• [WHAT YOU WILL DO]
Copy out all of the data word for word. Omit every picture.

• [DATA EXCERPTS]
▬▬▬▬▬▬

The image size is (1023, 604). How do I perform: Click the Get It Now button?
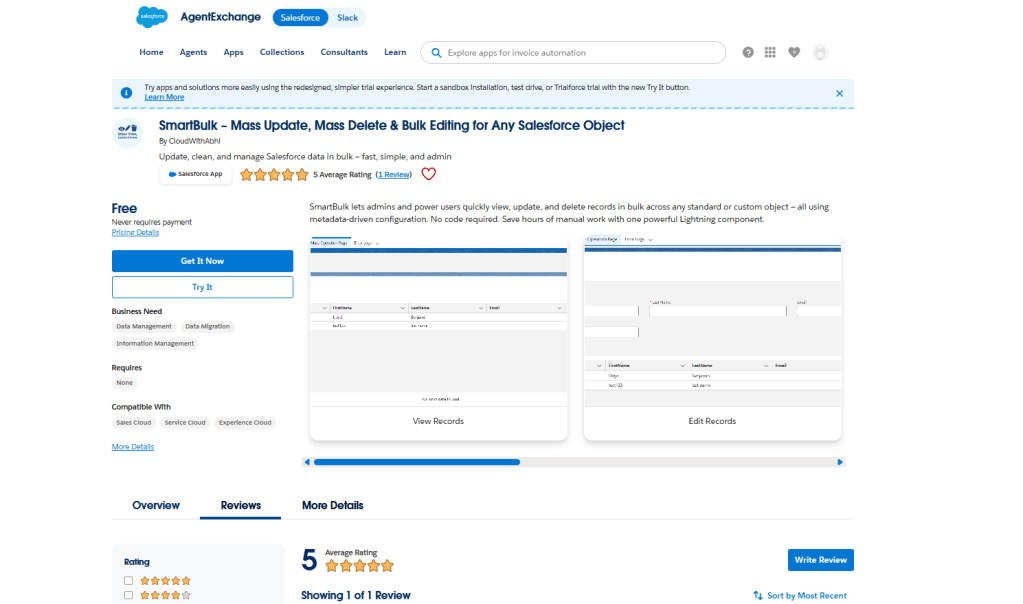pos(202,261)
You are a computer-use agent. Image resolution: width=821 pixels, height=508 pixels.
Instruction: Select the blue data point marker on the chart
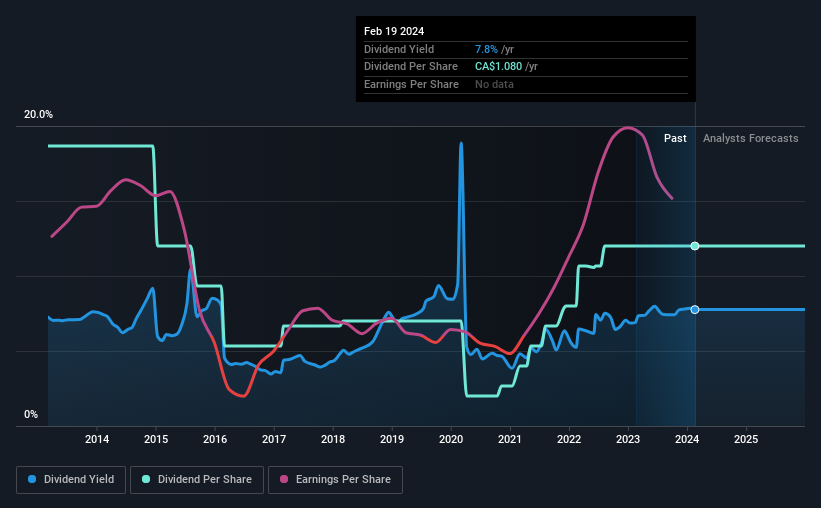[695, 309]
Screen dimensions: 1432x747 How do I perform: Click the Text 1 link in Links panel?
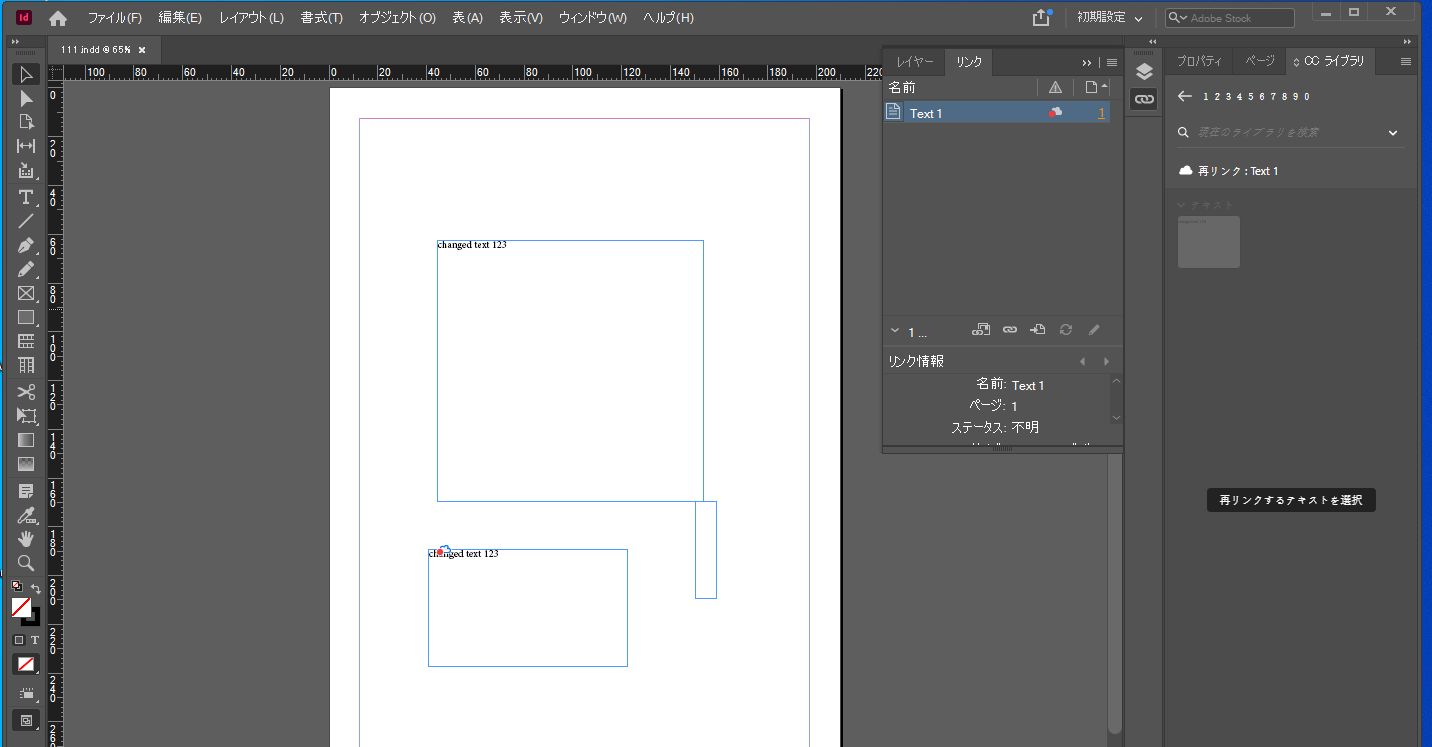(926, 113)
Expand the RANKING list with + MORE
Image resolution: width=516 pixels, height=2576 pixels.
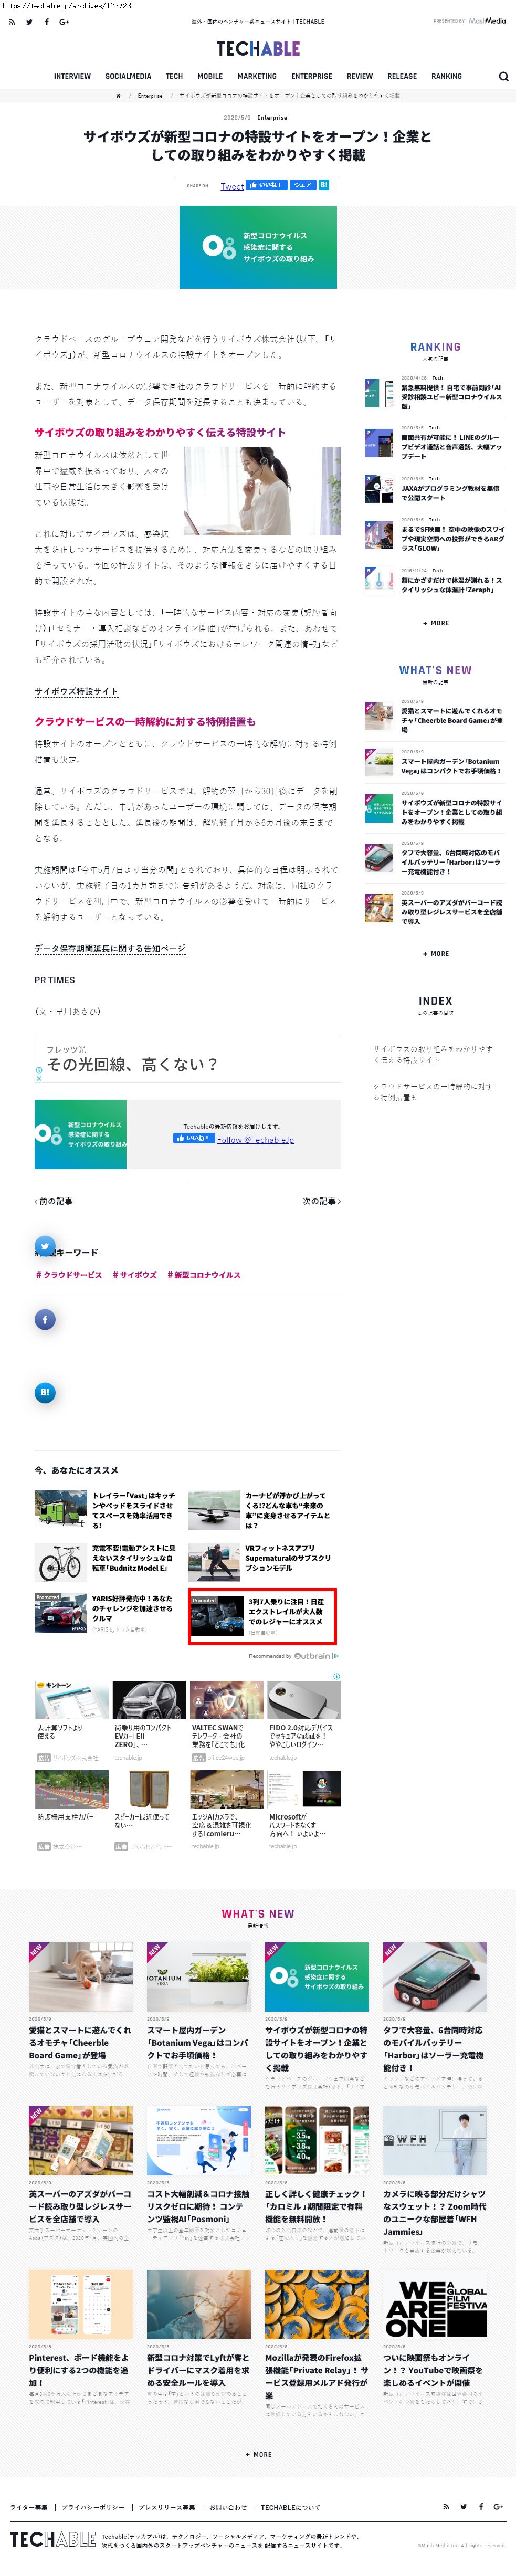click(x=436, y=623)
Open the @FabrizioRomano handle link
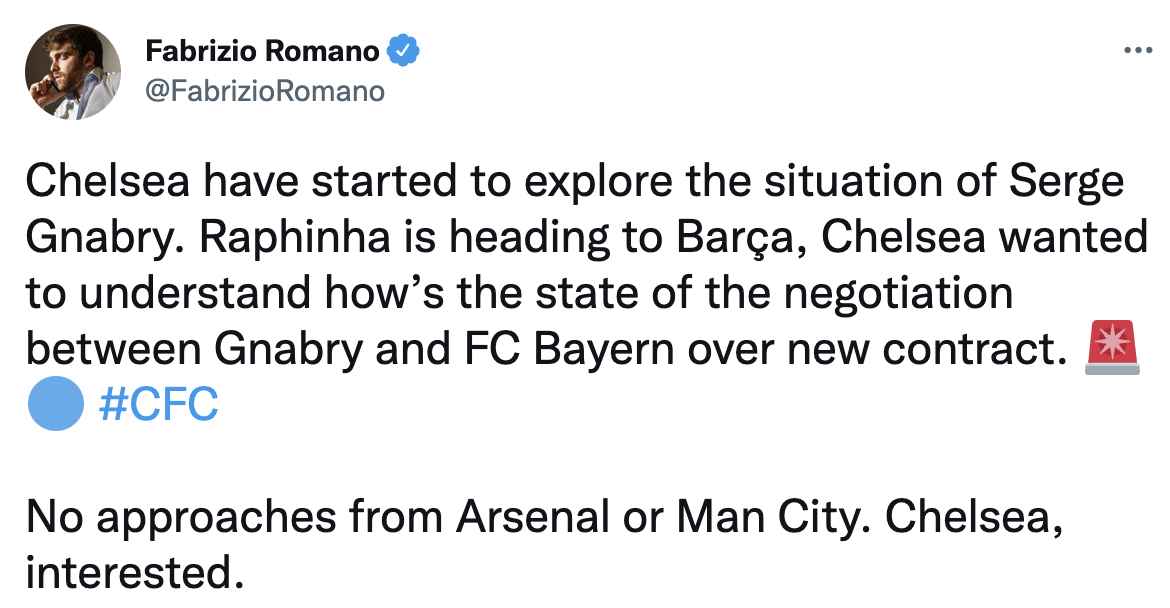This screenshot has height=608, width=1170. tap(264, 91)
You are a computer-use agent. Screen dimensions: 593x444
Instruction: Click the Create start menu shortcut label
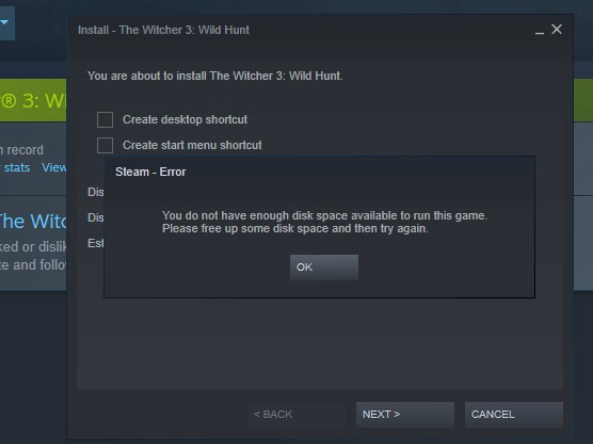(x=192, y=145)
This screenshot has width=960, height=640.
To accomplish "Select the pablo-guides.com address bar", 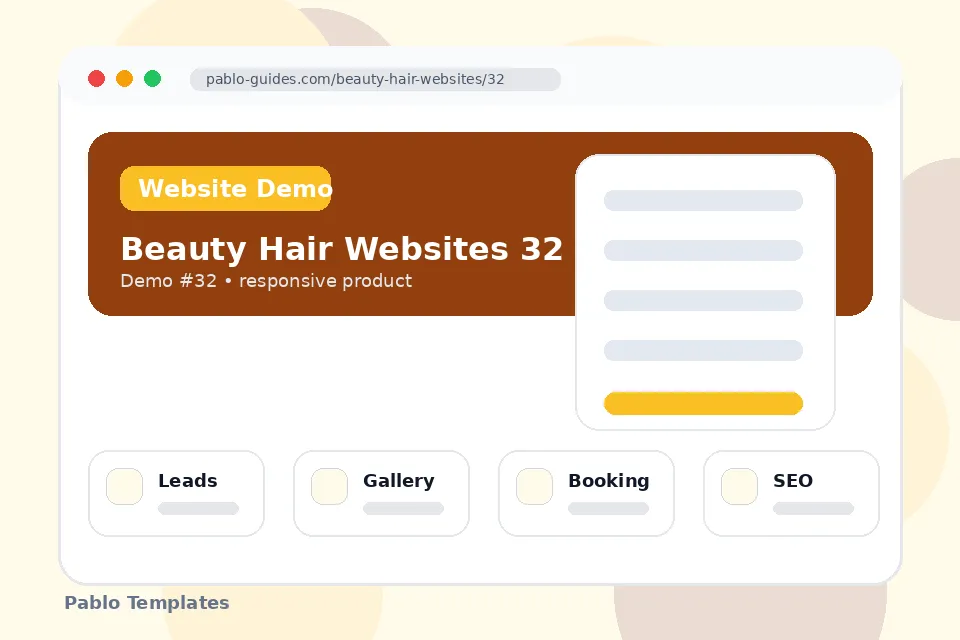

▬▬▬▬▬▬

• [SOLVED PROBLEM]
The image size is (1023, 604). How do I perform: Click the Get It Now button?
pos(202,261)
You are a computer-use agent. Image resolution: width=821 pixels, height=508 pixels.
Instruction: Select the blue data point marker on the chart
[695, 309]
Screen dimensions: 1432x747 How do I perform: Click the Text 1 link in Links panel?
(926, 113)
Expand the RANKING list with + MORE
Image resolution: width=516 pixels, height=2576 pixels.
click(x=436, y=623)
Open the @FabrizioRomano handle link
This screenshot has height=608, width=1170. tap(264, 91)
You are a computer-use agent. Screen dimensions: 593x444
Instruction: Click the Create start menu shortcut label
(x=192, y=145)
This screenshot has width=960, height=640.
To accomplish "Select the pablo-guides.com address bar", 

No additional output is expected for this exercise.